Das habe ich nun durch Ergänzen des Eintrags in der .bashrc nachgeholt. Hat aber leider nichts gebracht.
Noch eine Idee?


----------



## gottfried (6. Mrz 2022)

... ich habe den /opt/netbeans Ordner mal umbenannt und den netbeans11 Ordner aus dem alten System dorthin kopiert. Ergebnis ist das Gleiche: kein Build. Wie finde ich heraus, was im neuen System fehlt? Leider kommt außer BUILD FAILED kein Hinweis auf einen Fehler. An Netbeans 12.6 liegt es offensichtlich nicht. 
Wer hat einen Tipp?


----------



## gottfried (7. Mrz 2022)

... das Problem ist gelöst. Ich habe mit 


> dpkg --get-selections | awk '$2 == "install" {print $1}' > packages.list


je eine Package.list des alten und des neuen Systems erstellt und diese in 'diffuse' verglichen.  Da sind zwar über 2000 Einträge drin, aber die openjdk Einträge waren leicht zu finden. Dabei habe ich festgestellt, dass, warum auch immer,  statt openjdk-11-jdk:amd64 und openjdk-11-jdk:amd64-headless jeweils openjdk-17 Pakete installiert waren. Nachdem ich die beiden openjdk-11 Pakete nachinstalliert hatte funktionierten die Builds in Netbeans wieder. Vielleicht hat ja irgendwann einer das gleiche Problem.


----------



## Gelöschtes Mitglied 65838 (7. Mrz 2022)

wieso hast du denn netbeans im opt ordner rum gebastelt ? und nicht durch apt installieren lassen wie normal gedacht

die settings exportieren und neu installieren und gut is..


----------



## mihe7 (7. Mrz 2022)

gottfried hat gesagt.:


> Wer hat einen Tipp?


Evtl. liefert das IDE Log mehr Info (dürfte unter View -> IDE Log zu finden sein)


----------



## KonradN (7. Mrz 2022)

Also ich bin kein Netbeans Experte, aber evtl. hast Du im Home-Verzeichnis Deine alte Konfiguration. Diese enthält auch Informationen zu JDK und so.

Also evtl. einfach mal anschauen: ~/.nbi/registry.xml
Dort dann mal schauen, was da für settings enthalten sind. Es könnte sein, dass da ein JDK eingetragen ist:
XPath: registry/components/product/properties/property[name="jdk.location"]

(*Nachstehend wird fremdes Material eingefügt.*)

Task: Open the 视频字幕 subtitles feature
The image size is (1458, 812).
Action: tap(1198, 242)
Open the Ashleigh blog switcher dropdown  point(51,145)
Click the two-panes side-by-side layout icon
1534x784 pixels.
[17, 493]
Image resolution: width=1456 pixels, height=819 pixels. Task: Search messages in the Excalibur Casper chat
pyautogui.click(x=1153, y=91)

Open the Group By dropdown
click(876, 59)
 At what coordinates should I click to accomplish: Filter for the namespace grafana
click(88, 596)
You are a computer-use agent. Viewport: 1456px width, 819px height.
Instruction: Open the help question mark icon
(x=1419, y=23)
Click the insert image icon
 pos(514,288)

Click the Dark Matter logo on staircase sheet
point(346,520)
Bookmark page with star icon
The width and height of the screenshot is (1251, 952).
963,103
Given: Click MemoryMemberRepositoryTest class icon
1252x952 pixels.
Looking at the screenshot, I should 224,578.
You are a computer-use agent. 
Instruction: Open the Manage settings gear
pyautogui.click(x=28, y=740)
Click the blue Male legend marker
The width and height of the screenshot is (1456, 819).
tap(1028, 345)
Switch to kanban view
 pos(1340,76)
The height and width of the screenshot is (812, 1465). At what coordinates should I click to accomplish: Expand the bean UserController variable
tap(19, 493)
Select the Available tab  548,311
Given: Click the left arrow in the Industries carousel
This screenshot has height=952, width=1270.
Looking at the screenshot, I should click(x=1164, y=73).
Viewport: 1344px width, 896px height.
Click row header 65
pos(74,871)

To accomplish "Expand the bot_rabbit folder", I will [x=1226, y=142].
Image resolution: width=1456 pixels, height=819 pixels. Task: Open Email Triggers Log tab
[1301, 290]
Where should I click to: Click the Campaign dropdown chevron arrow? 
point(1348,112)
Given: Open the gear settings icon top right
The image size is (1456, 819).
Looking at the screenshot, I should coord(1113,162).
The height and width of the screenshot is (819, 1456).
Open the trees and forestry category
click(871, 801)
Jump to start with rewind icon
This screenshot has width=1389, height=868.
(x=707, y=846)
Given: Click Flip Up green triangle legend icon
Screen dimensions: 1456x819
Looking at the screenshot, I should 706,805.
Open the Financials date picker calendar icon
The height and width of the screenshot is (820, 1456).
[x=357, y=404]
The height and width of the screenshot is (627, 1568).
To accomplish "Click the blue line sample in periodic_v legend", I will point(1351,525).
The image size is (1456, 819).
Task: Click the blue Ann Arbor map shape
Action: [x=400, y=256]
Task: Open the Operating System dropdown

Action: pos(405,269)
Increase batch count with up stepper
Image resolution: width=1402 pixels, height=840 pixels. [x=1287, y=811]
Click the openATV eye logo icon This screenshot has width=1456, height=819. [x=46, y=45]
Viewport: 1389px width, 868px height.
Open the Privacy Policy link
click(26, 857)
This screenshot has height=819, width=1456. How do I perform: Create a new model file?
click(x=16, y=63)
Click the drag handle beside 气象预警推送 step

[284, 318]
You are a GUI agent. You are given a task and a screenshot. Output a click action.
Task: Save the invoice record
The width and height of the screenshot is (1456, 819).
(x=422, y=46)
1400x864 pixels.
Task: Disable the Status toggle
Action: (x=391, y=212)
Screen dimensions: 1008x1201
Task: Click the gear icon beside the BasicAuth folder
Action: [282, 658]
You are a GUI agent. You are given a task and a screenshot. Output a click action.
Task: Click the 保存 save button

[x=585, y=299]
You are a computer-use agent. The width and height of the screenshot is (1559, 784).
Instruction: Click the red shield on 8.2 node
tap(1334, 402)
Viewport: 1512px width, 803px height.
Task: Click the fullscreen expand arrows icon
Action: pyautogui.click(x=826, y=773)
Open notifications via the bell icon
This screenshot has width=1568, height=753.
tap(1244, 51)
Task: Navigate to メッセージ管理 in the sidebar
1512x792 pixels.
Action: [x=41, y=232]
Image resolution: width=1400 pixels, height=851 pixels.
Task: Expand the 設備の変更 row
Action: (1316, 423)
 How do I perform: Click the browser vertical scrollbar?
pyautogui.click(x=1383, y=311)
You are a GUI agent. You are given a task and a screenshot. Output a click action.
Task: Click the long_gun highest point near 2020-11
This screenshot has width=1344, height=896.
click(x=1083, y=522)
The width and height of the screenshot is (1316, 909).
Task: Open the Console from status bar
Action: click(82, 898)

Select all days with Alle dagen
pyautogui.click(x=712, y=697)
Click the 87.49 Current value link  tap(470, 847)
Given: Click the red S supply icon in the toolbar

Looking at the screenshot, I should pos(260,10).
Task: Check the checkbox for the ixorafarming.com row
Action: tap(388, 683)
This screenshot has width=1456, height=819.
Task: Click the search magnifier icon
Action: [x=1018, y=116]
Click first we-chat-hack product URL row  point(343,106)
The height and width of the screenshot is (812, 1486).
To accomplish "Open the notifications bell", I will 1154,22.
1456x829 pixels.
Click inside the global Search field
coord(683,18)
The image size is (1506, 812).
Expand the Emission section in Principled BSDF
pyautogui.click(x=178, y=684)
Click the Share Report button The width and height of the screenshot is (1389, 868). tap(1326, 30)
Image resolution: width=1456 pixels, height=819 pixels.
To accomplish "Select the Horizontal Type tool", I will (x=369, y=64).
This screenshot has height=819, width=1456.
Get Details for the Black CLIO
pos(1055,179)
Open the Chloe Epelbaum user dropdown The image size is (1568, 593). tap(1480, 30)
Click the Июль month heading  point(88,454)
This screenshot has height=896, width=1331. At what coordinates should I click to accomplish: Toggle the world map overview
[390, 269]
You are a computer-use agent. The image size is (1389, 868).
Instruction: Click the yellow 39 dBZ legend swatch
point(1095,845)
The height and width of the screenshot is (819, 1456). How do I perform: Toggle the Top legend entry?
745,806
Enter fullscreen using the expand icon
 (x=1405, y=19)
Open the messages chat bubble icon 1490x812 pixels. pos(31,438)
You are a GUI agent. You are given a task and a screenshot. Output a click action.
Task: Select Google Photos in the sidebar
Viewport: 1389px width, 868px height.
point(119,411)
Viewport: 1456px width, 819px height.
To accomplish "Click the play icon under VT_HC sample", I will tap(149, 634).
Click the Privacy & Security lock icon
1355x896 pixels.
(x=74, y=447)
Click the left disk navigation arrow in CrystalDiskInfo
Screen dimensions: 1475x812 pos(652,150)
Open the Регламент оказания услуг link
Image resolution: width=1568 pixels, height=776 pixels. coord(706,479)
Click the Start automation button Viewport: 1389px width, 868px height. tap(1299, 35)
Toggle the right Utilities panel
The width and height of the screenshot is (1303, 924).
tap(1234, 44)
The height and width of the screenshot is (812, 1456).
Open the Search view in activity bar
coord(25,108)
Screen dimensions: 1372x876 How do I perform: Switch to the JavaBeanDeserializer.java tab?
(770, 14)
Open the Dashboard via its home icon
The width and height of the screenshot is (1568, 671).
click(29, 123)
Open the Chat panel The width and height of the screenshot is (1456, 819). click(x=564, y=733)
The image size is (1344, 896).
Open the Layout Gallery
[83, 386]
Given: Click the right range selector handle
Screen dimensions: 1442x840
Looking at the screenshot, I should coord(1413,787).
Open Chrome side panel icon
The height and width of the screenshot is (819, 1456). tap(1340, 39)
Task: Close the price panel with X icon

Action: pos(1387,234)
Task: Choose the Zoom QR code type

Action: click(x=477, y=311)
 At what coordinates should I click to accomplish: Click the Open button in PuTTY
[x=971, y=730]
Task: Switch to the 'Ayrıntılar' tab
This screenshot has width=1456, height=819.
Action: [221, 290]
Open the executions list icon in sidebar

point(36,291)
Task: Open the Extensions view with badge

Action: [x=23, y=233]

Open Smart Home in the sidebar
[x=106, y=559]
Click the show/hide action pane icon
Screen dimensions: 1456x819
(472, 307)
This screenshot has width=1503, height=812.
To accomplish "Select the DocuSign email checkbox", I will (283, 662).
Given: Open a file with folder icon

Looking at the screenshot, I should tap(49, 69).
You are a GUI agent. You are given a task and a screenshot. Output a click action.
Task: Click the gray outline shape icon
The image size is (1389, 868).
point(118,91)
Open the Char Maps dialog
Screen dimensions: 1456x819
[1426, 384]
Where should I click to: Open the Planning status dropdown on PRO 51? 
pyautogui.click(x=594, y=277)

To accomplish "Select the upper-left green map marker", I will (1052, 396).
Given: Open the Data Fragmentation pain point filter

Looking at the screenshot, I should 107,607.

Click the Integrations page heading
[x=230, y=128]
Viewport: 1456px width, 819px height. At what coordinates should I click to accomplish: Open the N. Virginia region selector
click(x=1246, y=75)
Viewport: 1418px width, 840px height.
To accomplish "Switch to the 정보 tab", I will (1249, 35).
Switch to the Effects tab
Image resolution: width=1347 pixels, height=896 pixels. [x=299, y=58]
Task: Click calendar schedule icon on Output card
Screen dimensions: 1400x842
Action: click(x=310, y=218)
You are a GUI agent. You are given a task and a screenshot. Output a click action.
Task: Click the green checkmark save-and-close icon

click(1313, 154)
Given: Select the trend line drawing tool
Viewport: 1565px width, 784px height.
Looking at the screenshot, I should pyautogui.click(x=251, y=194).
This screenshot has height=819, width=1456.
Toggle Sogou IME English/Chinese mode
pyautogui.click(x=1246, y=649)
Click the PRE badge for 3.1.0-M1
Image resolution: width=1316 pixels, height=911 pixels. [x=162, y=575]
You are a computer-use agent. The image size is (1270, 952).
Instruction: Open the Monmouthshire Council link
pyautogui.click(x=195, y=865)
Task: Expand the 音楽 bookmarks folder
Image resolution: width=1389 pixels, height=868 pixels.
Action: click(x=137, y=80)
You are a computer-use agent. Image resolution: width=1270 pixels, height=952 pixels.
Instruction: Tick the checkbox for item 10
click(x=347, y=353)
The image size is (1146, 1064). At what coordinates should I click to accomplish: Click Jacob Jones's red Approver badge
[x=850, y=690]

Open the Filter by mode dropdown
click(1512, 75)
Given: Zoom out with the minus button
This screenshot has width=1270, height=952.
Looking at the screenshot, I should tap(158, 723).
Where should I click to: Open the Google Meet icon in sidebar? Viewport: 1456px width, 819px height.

Da findet sich evtl. der Pfad zur openjdk-11 Installation. Und ohne openjdk-11 führt der Link ins Leere.

Das einfach nur als eine Vermutung. Diesbezüglich wird sich aber im Log bestimmt auch mehr finden (siehe #7).

Das wäre so eine Sache, der ich nachgegangen wäre.


----------



## gottfried (9. Mrz 2022)

@Joreyk 
wieso hast du denn netbeans im opt ordner rum gebastelt ? und nicht durch apt installieren lassen...
Das hätte ich gemacht, aber:


> apt-get install netbeans
> Paketlisten werden gelesen… Fertig
> Abhängigkeitsbaum wird aufgebaut… Fertig
> Statusinformationen werden eingelesen… Fertig
> ...


@KonradN 
Also evtl. einfach mal anschauen: ~/.nbi/registry.xml
Bei mir gibt es nur ~/.netbeans und darin keine registry.xml

Danke für die nachträglichen Hinweise, aber wie ich bereits geschrieben habe, das Problem ist gelöst.


----------



## Gelöschtes Mitglied 65838 (9. Mrz 2022)

erschma java installieren.. wirst du ja shcon haben


> sudo apt update





> sudo apt install default-jdk


oder halt die jdk die gerade möchtest.. kann ich dir nicht sagen welche du möchtest


wenn du es nicht in apt findest dann schau doch erstmal nach obs ein extra repo gibt was noch nicht in apt drin ist


> sudo add-apt-repository "deb http://archive.ubuntu.com/ubuntu focal universe"





> sudo apt install netbeans


das ist ungetestest...









						How to install NetBeans IDE on Ubuntu 20.04 - Techlear
					

NetBeans IDE (Integrated Development Environment) is a very powerful software development tool, mostly used to develop Java and C/C++ applications. It can be used to develop Desktop, Web, and Mobile applications using a modular framework. Using various extensions or plugins, you can add support...




					www.techlear.com
				





wenn du den source code möchtest dann musst du halt die 2te version machen wo du git klonst

nur weil das für "ubuntu" ist heißt das nicht dass es auf deinem nicht geht... alle die den apt package manager bneutzen funtktionieren genauso wie auf ubuntu..gut dateipfade können anders sein aber das regeln die einstellungen von deinem betriebssystem also kanns dir eig wurscht sein


----------